BEGIN

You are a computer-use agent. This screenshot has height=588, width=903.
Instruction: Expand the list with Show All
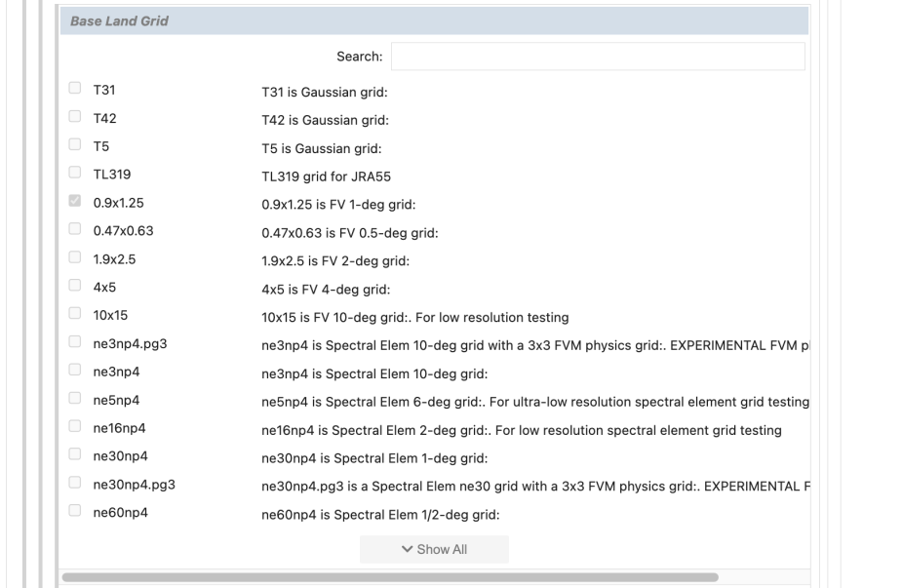click(x=434, y=549)
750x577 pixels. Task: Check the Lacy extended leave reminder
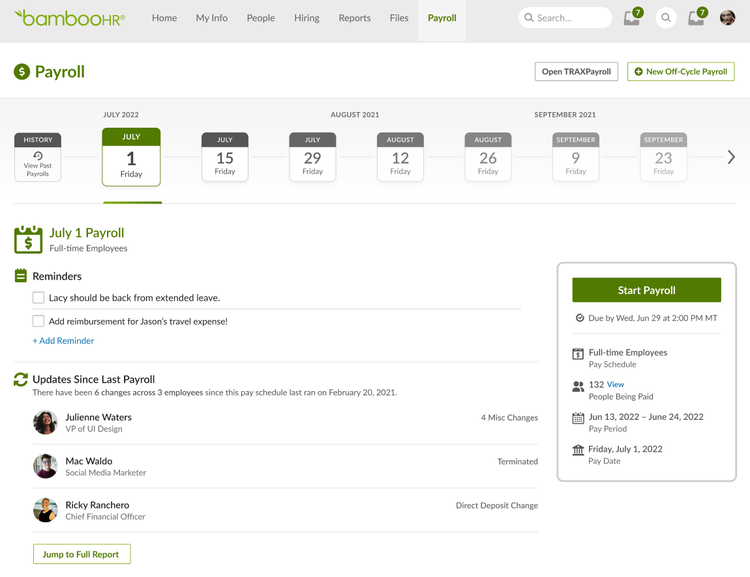click(38, 298)
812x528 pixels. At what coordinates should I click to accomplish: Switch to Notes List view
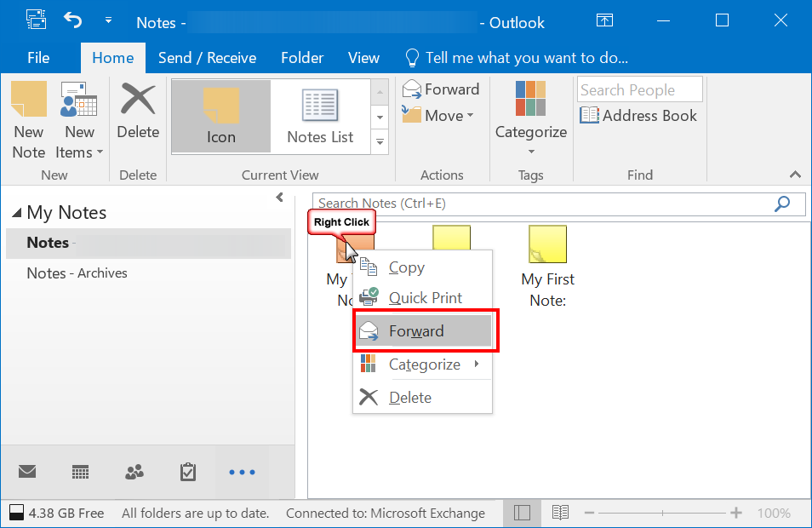[320, 117]
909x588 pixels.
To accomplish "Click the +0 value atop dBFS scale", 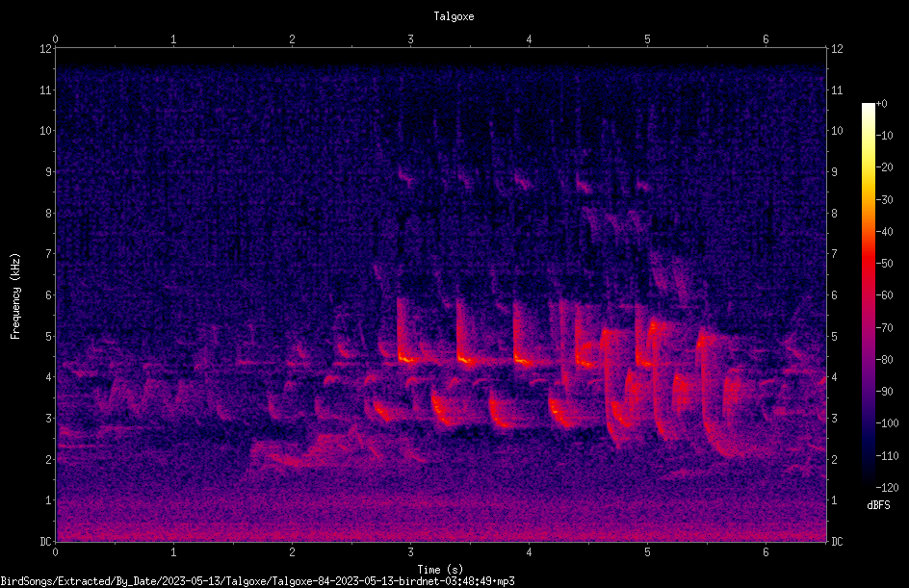I will coord(882,104).
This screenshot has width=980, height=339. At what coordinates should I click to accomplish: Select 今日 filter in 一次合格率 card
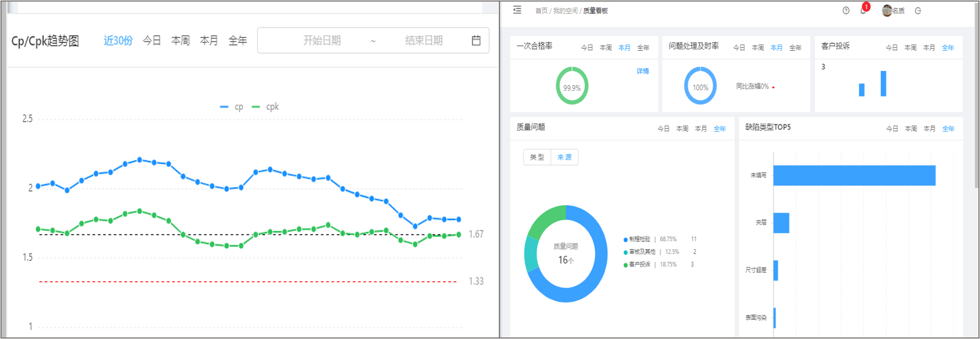point(586,48)
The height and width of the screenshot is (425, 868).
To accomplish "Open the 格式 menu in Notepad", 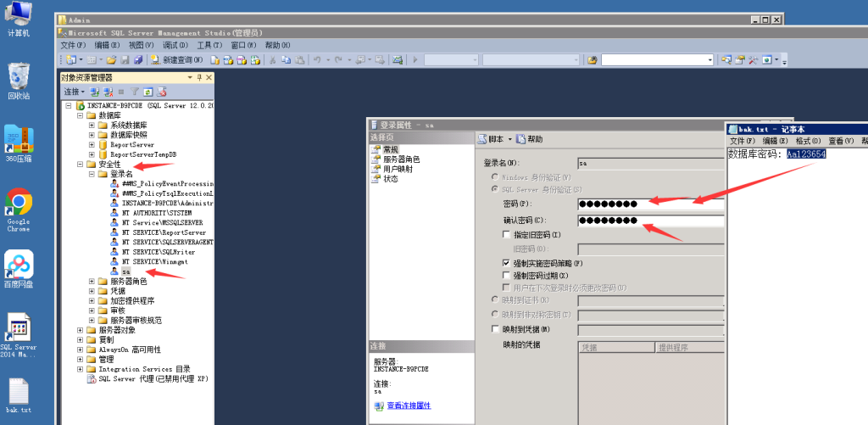I will (804, 141).
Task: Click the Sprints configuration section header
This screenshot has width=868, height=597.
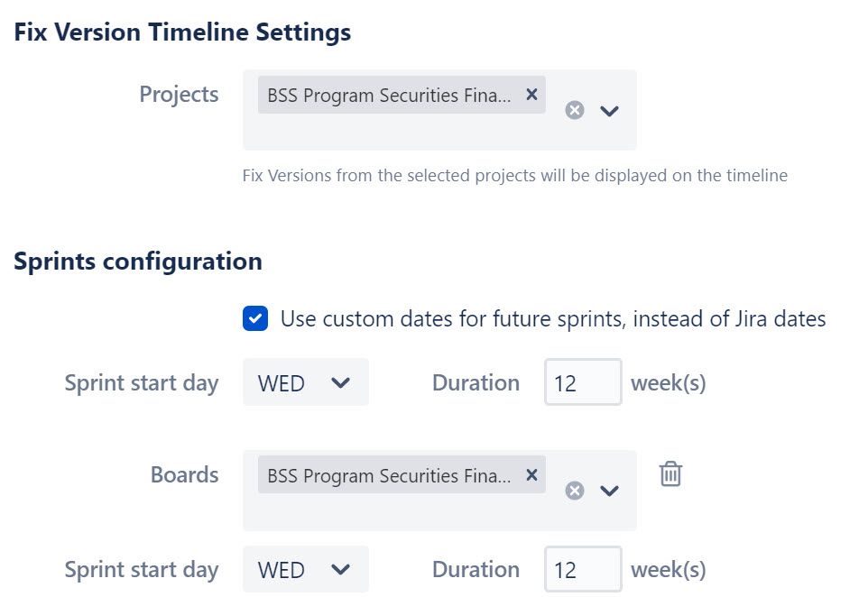Action: (138, 261)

END

→ WHAT TO PRODUCE
Copy exactly, leaving out pictures, the lines from the line containing "Task: Click the" through the last line of the records.

→ SOLUTION TO THIS PROBLEM
Task: Click the Sprints configuration section header
This screenshot has width=868, height=597.
Action: (138, 261)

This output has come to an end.